Project 3: Reverse Engineering

I’m assuming that you’ve already done lab 7 by now. If you haven’t yet, you are not prepared for this project.

In this project, you’ll be reverse engineering an executable to figure out what inputs you need to type in to prevent the BOMB from exploding! AAAAAA!

…

It’s not a real bomb. It’s just a printf. It can’t hurt you.

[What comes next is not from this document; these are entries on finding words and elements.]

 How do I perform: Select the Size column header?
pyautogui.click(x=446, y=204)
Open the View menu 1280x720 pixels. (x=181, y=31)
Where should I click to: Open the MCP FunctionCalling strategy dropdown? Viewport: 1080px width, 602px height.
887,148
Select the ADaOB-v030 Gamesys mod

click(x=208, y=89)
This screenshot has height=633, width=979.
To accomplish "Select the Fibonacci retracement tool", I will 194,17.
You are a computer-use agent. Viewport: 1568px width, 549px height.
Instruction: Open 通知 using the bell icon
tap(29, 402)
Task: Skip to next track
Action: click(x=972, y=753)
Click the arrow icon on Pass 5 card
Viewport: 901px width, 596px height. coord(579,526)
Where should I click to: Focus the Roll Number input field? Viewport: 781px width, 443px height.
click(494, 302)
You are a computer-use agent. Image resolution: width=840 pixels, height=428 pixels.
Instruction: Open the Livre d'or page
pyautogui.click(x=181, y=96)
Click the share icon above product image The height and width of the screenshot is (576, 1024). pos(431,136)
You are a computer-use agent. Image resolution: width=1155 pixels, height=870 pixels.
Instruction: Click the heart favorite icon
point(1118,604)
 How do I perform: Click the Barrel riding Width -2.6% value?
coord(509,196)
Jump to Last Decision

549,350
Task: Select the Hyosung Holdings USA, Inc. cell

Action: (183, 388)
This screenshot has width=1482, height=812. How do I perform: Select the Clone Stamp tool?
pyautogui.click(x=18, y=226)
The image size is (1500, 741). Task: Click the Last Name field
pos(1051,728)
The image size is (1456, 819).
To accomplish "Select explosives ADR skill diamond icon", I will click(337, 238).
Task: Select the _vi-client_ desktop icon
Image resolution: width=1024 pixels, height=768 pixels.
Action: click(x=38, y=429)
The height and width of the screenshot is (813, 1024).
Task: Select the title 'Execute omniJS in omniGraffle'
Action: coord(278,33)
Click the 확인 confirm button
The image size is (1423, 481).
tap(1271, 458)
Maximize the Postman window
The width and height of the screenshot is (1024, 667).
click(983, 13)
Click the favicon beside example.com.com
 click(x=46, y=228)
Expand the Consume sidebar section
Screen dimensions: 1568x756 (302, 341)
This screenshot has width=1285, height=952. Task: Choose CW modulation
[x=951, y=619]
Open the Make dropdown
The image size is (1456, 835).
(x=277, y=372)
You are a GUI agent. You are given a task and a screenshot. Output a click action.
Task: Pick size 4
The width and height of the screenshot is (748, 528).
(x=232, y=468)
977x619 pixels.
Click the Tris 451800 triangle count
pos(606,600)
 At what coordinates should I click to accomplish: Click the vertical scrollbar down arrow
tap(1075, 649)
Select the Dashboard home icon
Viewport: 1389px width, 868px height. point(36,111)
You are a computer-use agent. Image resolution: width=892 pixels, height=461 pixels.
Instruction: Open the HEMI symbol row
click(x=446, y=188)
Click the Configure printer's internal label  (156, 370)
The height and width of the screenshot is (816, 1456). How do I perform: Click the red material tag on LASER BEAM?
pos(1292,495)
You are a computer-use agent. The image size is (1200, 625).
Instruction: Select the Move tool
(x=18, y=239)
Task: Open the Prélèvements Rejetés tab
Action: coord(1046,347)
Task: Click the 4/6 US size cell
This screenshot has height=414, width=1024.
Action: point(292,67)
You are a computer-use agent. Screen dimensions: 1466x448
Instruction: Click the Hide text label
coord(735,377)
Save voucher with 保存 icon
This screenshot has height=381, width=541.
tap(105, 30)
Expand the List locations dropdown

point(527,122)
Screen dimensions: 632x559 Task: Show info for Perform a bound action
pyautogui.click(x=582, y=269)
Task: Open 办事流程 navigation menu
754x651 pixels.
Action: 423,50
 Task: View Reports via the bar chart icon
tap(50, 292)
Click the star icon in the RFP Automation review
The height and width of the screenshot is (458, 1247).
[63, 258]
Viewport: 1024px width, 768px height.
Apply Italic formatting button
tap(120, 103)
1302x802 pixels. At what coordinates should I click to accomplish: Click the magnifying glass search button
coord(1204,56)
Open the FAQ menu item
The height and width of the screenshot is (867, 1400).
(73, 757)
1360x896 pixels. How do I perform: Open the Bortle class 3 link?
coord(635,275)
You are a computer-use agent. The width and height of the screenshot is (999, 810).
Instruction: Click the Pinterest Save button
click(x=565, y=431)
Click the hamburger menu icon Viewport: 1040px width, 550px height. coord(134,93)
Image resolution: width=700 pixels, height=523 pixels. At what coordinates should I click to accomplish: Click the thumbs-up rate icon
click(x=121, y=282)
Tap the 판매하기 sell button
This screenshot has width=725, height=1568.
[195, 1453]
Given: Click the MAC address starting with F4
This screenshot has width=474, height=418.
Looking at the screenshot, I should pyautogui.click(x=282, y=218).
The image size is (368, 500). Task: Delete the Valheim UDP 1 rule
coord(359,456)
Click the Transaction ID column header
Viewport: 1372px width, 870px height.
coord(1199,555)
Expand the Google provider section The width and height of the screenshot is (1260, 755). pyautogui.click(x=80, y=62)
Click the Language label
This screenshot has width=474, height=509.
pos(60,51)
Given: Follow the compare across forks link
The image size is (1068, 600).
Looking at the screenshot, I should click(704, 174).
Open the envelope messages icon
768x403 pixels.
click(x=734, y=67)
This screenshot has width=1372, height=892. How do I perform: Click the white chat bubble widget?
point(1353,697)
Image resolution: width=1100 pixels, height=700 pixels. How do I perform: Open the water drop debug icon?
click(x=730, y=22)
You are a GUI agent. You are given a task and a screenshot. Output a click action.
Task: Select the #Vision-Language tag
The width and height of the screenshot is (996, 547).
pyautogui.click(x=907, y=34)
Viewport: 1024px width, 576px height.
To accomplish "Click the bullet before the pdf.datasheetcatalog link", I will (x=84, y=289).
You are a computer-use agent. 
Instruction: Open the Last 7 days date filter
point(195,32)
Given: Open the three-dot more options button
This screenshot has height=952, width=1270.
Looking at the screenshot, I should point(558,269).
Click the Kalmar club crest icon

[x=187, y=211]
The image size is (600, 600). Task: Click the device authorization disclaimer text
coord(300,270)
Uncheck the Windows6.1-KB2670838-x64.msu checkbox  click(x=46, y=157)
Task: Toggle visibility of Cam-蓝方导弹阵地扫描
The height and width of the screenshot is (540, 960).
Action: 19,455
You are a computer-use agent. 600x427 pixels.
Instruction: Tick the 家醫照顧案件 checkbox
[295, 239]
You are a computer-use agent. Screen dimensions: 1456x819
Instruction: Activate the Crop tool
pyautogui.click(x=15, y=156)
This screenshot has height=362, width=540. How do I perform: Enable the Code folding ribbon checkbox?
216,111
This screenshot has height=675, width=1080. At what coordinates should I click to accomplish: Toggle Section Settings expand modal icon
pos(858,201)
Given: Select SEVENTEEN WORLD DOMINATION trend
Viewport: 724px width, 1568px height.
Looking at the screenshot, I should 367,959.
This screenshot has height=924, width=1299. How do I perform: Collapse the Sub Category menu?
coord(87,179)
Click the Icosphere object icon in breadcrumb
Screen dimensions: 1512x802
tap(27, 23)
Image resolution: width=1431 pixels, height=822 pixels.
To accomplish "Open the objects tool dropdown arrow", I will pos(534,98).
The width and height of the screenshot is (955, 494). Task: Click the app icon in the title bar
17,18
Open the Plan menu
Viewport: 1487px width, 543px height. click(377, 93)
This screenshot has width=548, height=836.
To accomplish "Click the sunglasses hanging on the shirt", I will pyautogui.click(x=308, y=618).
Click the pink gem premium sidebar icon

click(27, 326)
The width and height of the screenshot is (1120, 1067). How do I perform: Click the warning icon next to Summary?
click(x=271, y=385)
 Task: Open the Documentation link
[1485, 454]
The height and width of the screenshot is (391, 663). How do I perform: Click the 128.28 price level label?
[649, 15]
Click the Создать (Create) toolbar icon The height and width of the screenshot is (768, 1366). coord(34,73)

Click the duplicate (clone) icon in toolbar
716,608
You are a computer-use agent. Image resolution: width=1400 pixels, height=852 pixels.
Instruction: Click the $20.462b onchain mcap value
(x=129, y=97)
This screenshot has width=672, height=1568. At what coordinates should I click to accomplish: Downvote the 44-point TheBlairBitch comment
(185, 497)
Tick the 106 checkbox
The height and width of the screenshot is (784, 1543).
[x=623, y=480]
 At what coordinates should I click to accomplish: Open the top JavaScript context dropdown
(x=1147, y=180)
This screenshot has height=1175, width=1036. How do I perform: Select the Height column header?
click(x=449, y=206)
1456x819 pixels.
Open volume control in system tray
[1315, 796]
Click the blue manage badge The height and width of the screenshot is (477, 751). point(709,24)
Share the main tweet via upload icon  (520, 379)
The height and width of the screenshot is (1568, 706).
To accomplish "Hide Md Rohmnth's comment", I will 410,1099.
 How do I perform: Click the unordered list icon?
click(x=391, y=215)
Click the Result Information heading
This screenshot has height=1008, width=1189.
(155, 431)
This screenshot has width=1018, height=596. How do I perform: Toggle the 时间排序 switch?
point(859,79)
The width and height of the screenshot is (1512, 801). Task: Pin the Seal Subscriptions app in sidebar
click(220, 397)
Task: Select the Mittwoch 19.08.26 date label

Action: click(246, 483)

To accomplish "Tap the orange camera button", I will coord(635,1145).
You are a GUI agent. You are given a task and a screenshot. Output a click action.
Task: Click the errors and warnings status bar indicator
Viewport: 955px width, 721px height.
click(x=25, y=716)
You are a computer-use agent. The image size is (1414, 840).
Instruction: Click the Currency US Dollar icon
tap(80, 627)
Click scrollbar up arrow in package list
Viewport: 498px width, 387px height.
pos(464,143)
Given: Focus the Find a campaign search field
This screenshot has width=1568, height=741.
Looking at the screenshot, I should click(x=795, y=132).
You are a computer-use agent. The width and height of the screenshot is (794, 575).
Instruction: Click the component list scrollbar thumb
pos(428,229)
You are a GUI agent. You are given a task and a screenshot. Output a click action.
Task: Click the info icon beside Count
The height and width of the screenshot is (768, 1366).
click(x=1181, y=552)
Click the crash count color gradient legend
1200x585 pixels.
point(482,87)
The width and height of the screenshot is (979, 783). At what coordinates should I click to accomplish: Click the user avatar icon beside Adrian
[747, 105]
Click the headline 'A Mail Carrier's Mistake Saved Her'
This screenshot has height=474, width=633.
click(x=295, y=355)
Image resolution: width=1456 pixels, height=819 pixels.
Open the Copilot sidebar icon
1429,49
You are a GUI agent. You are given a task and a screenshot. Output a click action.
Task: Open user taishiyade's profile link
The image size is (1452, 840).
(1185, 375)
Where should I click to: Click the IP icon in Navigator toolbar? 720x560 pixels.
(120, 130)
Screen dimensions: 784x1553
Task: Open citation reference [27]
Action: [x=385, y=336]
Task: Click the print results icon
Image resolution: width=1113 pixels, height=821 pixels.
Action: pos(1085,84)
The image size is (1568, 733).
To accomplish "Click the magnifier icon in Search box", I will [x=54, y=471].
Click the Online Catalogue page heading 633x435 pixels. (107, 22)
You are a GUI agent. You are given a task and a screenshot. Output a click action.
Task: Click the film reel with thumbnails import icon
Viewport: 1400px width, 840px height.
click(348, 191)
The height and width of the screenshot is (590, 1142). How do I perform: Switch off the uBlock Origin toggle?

You won’t be writing any C! In fact you won’t really even be looking at C at all! Just x86-64 assembly! AAAAAAAAAAA!

…

Yeah that’s a lot scarier than the “bomb,” huh.

Grading Rubric

[20] for phase 1
[20] for phase 2
[25] for phase 3
[25] for phase 4
[10] for …………. 🐮

0. Starting off

(Thank you so so so so mooch to Dr. Luis Filipe Nunes Quaresma de Oliveira for providing the server, executable generation, etc. for this project.)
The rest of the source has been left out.